◆ **PROVIDED RECORDS**:
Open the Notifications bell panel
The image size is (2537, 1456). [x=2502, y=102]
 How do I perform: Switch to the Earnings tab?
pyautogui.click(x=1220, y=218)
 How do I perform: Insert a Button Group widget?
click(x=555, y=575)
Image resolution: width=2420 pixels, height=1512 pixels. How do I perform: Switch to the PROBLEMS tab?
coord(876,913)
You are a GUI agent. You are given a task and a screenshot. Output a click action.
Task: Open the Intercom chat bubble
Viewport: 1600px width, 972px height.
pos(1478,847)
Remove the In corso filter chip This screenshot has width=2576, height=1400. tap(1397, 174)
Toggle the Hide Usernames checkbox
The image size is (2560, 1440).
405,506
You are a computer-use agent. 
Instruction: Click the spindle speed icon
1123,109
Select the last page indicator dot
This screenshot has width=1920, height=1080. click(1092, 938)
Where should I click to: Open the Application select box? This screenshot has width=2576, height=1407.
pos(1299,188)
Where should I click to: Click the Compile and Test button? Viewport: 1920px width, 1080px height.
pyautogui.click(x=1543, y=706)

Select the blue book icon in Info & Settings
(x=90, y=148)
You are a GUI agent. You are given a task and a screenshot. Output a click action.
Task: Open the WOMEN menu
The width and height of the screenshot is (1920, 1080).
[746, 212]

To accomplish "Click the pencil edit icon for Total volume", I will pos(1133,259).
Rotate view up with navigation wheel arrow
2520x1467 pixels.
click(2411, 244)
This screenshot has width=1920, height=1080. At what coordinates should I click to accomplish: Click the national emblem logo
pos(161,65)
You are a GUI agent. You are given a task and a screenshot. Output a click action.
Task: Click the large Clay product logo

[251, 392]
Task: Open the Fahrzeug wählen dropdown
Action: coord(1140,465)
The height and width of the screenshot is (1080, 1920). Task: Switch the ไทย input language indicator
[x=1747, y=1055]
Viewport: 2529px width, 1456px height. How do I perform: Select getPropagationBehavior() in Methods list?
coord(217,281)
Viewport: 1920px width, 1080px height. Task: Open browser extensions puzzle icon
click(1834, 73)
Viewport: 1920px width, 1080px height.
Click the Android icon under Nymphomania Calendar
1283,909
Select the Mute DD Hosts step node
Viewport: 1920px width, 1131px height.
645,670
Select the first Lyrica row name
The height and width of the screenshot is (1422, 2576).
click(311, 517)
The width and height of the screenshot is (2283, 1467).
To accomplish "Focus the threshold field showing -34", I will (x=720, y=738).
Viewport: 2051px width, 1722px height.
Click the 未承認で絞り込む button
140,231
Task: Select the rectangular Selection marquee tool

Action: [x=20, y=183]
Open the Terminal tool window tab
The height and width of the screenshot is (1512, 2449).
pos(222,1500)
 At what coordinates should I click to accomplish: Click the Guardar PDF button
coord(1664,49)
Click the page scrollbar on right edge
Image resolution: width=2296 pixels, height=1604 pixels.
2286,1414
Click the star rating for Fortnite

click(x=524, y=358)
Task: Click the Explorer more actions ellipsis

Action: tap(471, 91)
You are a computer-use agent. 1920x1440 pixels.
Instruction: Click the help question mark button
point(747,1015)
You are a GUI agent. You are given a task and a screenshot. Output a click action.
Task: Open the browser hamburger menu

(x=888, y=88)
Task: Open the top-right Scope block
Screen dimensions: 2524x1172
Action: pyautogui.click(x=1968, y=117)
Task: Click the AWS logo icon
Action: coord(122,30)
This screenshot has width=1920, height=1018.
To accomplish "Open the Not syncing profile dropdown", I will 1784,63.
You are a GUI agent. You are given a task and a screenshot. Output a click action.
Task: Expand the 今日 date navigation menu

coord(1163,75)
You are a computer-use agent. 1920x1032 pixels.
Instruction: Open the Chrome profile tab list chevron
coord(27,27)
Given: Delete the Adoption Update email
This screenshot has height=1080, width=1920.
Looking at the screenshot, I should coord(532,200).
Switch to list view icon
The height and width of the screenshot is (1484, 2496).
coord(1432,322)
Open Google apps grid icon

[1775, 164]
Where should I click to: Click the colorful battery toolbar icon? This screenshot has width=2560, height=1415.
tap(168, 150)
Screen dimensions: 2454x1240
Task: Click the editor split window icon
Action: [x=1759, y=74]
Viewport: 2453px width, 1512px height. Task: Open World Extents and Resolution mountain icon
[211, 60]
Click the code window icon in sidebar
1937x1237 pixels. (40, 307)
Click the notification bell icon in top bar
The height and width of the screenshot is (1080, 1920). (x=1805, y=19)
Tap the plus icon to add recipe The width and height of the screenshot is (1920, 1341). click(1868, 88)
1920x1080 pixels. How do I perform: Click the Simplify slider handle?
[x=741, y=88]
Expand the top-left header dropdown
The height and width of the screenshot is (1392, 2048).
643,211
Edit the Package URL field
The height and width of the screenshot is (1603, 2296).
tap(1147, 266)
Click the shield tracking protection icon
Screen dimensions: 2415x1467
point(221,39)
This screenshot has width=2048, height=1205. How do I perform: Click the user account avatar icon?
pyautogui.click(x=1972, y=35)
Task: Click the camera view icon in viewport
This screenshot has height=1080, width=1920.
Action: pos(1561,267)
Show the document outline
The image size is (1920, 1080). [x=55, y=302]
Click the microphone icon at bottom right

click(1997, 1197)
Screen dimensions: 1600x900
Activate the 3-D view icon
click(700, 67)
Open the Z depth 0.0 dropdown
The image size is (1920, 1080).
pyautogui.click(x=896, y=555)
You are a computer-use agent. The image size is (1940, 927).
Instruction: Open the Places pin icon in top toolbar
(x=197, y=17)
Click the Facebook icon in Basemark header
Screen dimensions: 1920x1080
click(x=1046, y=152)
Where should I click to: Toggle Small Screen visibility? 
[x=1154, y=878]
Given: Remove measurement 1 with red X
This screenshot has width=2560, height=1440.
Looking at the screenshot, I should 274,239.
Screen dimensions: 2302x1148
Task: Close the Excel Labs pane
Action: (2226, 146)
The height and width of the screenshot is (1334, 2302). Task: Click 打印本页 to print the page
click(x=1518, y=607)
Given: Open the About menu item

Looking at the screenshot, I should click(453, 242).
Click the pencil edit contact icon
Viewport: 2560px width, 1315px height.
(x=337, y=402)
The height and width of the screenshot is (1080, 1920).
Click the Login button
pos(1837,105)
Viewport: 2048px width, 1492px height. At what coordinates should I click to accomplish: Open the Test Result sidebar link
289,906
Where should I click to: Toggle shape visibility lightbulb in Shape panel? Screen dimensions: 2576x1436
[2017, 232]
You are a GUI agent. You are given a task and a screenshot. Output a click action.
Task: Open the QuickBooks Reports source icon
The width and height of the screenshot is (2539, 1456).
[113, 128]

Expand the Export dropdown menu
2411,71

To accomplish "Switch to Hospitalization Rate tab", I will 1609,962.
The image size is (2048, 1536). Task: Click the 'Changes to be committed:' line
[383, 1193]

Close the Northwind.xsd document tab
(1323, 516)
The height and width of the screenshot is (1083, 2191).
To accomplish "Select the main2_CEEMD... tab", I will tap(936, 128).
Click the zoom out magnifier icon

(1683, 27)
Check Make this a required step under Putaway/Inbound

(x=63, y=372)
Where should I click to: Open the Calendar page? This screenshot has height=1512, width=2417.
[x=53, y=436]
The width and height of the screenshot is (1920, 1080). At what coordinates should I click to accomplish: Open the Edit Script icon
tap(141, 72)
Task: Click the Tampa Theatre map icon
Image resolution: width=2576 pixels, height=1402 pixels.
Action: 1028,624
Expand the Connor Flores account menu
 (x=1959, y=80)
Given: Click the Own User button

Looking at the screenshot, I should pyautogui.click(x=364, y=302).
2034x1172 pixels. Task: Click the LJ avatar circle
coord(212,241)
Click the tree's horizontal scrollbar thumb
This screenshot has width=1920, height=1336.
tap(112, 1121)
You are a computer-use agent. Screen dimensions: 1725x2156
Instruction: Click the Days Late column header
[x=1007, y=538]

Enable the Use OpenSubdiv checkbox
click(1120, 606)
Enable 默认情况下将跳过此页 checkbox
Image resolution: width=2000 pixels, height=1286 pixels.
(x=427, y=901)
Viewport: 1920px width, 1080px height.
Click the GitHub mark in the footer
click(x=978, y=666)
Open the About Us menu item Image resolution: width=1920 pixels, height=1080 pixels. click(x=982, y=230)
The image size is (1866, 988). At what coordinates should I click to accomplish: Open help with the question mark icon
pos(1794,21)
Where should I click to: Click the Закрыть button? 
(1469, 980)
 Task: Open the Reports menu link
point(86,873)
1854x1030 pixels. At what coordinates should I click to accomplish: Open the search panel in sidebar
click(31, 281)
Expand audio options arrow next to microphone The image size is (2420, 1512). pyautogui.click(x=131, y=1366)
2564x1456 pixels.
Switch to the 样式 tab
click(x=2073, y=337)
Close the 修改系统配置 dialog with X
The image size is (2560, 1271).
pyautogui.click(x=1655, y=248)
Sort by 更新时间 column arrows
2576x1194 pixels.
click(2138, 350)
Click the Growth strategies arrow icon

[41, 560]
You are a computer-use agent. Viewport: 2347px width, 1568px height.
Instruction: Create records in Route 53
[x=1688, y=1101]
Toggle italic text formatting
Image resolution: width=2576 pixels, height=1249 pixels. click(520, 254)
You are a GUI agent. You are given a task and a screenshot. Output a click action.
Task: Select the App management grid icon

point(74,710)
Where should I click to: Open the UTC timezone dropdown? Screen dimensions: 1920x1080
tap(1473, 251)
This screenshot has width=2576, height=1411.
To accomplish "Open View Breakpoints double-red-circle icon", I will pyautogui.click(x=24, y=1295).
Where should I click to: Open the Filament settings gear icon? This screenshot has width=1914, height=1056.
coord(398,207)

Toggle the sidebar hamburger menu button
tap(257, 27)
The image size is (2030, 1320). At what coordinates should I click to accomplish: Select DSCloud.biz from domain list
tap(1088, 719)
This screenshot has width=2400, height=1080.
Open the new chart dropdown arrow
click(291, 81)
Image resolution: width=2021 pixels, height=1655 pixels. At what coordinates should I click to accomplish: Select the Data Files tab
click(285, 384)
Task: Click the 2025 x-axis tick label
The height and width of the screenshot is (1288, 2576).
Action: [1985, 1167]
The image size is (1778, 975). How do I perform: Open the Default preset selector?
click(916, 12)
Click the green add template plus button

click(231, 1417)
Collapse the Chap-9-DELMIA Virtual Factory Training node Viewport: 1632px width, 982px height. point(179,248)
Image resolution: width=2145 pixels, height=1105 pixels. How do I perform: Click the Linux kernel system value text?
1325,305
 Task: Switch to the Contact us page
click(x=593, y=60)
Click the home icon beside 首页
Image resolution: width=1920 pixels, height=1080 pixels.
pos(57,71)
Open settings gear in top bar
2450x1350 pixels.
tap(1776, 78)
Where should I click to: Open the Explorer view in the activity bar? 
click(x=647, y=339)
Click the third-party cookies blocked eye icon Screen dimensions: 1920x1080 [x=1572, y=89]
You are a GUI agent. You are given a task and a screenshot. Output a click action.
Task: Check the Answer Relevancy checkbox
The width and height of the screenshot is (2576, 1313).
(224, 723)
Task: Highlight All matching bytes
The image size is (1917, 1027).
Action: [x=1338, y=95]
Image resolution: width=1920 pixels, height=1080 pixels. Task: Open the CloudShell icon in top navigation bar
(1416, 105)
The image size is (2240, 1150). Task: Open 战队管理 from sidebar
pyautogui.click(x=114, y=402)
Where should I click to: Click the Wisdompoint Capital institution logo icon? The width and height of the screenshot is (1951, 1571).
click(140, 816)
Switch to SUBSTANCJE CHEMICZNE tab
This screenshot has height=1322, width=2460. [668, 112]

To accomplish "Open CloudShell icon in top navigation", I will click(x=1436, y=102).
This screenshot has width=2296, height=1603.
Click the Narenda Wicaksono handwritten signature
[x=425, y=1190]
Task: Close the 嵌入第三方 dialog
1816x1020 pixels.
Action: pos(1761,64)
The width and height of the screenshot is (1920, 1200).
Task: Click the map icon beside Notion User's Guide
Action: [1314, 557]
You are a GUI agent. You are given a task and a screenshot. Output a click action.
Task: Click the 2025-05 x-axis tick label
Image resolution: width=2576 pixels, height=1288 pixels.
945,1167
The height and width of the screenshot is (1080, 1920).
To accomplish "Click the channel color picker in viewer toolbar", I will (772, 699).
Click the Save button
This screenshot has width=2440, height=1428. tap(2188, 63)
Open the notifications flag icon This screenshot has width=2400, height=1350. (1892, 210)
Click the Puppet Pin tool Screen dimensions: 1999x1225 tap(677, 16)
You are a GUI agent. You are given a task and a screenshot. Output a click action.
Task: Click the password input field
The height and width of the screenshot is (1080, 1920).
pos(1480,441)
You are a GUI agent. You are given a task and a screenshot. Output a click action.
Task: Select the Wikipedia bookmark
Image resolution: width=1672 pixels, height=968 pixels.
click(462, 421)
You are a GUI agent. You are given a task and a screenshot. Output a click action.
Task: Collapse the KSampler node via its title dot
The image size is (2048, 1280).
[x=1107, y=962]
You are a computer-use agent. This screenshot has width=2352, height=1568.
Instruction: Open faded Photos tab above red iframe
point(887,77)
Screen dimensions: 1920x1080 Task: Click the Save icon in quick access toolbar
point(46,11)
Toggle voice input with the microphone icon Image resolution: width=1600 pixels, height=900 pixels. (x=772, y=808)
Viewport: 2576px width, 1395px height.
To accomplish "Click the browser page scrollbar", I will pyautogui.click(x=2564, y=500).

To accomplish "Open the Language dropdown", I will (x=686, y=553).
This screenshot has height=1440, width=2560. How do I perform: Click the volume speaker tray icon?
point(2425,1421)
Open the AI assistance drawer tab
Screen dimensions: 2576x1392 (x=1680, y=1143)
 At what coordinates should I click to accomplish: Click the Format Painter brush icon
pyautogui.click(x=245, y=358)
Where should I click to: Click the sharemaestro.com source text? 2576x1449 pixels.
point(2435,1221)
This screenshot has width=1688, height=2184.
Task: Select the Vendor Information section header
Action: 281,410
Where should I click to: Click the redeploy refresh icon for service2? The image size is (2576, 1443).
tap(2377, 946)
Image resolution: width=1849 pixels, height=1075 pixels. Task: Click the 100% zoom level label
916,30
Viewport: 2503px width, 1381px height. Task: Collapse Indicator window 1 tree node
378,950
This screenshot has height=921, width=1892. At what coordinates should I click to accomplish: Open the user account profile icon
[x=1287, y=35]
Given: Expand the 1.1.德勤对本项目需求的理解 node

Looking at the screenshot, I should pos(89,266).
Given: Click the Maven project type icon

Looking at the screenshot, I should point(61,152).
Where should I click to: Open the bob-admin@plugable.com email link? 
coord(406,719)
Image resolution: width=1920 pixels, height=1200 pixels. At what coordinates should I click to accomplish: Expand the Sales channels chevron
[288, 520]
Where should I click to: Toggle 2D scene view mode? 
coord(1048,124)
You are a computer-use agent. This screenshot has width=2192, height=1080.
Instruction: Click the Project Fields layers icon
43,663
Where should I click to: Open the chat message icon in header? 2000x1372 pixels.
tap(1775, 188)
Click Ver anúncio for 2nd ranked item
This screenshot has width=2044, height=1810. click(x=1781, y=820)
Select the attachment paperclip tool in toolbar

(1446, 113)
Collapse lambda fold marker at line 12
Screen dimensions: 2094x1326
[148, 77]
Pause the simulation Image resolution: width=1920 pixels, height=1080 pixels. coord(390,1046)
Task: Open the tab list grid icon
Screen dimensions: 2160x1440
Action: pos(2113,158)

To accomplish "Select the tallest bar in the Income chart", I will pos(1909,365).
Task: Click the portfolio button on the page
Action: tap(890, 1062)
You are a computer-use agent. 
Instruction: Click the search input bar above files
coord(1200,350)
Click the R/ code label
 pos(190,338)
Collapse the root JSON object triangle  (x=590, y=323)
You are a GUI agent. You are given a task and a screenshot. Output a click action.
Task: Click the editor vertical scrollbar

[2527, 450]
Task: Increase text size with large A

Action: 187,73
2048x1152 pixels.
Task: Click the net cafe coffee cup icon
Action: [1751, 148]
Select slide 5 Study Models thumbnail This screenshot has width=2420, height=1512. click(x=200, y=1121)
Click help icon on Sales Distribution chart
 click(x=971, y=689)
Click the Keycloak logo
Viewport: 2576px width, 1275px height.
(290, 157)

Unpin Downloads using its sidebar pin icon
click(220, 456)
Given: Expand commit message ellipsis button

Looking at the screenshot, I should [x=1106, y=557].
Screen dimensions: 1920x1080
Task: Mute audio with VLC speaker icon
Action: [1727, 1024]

◆ **EXERCISE OBJECTIVE**: Each line of the data that has the string "computer" should be returned.

◆ **ANSWER BOX**:
You are a computer-use agent. 
You are a computer-use agent. 1920x1440 pixels.
You are a computer-use agent. 1920x1032 pixels.
You are a computer-use agent. The image size is (1940, 927).
You are a computer-use agent. Screen dimensions: 1725x2156
You are a computer-use agent. Viewport: 2347px width, 1568px height.
You are a computer-use agent. This screenshot has width=2352, height=1568.
You are a computer-use agent. This screenshot has width=2192, height=1080.
You are a computer-use agent. 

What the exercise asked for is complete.